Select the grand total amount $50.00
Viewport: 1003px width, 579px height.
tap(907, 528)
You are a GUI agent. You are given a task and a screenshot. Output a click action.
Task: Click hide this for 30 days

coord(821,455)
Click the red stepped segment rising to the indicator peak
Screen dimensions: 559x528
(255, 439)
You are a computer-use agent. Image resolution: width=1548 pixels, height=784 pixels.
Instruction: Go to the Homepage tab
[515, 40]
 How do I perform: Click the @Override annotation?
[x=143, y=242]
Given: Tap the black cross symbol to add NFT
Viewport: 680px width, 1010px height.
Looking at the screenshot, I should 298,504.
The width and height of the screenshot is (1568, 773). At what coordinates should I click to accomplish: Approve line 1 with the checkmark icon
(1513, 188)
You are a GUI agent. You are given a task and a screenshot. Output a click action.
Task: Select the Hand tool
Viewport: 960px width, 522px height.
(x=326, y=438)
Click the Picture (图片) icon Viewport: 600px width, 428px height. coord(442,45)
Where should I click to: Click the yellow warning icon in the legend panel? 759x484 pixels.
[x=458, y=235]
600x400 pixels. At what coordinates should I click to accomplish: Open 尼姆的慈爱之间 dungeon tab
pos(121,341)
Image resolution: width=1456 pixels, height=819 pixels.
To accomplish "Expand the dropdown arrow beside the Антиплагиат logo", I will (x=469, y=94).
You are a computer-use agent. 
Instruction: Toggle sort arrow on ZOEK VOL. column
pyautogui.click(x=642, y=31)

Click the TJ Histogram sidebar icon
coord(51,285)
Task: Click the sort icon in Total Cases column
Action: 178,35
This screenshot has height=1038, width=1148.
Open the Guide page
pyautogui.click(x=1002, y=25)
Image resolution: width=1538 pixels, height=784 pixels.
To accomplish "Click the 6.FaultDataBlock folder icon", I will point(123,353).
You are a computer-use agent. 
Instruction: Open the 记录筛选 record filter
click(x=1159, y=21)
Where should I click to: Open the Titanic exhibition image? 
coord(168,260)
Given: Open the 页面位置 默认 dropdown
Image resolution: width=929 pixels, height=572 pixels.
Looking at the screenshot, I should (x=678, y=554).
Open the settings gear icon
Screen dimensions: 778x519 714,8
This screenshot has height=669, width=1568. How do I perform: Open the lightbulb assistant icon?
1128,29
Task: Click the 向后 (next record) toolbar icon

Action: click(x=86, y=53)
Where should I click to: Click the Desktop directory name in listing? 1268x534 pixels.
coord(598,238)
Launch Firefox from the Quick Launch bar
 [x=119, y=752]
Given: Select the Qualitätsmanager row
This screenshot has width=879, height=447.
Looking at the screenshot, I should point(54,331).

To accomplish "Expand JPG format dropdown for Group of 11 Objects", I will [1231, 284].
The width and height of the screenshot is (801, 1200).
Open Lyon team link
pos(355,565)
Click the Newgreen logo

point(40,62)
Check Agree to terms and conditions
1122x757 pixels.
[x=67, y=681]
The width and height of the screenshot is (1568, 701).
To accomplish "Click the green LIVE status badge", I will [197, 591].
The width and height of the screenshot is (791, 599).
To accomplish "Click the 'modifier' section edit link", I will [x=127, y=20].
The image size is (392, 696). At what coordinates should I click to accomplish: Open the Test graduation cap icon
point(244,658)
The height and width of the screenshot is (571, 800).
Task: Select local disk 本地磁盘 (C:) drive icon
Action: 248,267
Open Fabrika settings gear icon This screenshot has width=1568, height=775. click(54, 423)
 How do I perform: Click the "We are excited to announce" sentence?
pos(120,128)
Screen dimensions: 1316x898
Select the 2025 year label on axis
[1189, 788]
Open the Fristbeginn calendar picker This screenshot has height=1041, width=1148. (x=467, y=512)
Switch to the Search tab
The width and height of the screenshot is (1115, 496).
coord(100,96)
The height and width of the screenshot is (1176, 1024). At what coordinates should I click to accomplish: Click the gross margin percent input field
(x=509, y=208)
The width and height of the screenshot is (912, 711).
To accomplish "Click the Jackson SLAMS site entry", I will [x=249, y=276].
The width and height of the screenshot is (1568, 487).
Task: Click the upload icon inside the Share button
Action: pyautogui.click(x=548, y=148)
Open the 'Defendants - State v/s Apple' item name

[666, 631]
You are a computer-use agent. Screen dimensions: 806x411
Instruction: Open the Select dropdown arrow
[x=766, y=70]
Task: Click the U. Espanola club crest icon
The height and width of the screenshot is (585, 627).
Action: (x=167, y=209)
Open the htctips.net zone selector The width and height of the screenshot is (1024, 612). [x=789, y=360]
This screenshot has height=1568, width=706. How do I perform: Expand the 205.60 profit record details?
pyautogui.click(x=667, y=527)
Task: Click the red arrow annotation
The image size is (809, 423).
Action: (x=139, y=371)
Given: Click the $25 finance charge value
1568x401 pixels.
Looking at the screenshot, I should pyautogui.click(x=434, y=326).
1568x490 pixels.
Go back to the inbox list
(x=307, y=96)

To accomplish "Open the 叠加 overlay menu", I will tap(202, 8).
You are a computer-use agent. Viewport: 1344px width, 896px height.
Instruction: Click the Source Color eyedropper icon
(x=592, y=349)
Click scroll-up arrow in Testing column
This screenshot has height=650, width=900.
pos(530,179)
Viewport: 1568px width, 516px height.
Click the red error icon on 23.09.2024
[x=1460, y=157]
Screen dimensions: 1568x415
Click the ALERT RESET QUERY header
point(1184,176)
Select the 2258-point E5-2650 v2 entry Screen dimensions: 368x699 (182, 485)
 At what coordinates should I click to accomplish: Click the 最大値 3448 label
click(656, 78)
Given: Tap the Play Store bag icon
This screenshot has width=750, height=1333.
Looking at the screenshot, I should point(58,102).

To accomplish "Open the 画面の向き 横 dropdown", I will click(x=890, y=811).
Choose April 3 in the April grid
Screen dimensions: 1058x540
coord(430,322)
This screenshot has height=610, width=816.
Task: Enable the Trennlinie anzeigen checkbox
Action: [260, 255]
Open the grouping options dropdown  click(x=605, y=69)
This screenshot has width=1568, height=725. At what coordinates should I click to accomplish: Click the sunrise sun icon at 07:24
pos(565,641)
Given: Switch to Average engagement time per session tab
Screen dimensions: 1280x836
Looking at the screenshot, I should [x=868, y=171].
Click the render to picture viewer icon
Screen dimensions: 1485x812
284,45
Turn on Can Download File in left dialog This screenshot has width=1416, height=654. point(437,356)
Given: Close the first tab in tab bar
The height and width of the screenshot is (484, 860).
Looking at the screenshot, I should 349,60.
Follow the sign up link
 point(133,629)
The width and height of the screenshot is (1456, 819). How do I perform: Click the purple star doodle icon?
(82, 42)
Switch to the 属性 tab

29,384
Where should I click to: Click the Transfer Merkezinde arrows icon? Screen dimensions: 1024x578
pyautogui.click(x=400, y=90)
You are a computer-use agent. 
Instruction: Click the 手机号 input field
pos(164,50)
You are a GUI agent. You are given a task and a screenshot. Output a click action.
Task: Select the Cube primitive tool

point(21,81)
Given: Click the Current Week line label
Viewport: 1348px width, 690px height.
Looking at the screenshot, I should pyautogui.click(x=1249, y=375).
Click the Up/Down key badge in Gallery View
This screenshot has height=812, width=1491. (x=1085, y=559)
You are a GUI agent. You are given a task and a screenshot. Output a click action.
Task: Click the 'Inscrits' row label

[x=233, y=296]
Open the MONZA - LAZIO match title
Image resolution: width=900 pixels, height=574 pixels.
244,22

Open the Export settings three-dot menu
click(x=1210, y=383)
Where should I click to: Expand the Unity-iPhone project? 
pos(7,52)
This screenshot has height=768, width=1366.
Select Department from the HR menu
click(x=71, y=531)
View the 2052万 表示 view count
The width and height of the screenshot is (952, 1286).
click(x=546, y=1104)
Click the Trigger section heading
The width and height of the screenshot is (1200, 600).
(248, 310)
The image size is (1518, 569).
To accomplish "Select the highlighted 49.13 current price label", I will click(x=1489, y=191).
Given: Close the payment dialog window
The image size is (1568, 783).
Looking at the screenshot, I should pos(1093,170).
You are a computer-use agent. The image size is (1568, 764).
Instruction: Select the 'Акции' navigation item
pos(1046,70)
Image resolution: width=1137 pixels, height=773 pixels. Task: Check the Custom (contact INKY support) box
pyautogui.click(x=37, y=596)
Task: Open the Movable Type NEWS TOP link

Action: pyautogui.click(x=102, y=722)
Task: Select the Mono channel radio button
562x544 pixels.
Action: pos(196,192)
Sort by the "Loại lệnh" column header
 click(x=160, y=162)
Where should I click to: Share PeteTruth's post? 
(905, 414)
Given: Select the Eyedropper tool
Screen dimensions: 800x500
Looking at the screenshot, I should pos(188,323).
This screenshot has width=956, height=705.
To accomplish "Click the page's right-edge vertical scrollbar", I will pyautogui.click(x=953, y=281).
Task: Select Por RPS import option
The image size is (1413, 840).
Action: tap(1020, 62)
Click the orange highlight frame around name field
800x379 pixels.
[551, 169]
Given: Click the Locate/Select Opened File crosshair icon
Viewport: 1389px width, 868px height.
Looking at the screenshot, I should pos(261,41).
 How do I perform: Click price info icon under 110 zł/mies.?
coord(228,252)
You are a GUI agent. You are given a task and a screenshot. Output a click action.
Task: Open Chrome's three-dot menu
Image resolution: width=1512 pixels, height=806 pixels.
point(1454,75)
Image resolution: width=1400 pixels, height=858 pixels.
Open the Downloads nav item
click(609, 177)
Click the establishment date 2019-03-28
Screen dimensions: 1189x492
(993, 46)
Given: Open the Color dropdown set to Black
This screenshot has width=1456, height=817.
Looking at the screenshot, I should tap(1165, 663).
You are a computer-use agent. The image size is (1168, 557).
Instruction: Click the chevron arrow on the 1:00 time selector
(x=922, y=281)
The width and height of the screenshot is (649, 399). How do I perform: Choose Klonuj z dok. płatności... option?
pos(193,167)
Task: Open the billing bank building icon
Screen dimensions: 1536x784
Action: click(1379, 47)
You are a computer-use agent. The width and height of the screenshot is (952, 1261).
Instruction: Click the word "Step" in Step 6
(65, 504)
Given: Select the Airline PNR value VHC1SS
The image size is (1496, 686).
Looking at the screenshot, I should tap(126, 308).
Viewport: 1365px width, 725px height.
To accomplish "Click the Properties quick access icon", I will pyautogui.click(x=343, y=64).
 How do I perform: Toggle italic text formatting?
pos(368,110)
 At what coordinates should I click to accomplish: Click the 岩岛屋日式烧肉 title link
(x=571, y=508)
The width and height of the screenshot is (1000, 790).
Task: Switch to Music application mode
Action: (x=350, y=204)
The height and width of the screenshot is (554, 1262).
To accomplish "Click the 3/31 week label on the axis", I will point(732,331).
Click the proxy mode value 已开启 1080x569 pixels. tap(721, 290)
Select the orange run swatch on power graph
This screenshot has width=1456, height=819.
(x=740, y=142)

++++

> Objective
Can you convert the stretch of records from the line containing "Task: Select Por RPS import option" through the line containing "coord(228,252)" into a JSON list of strings, one string per line, leaving out blank lines?

> Result of this task
[
  "Task: Select Por RPS import option",
  "The image size is (1413, 840).",
  "Action: tap(1020, 62)",
  "Click the orange highlight frame around name field",
  "800x379 pixels.",
  "[551, 169]",
  "Given: Click the Locate/Select Opened File crosshair icon",
  "Viewport: 1389px width, 868px height.",
  "Looking at the screenshot, I should pos(261,41).",
  " How do I perform: Click price info icon under 110 zł/mies.?",
  "coord(228,252)"
]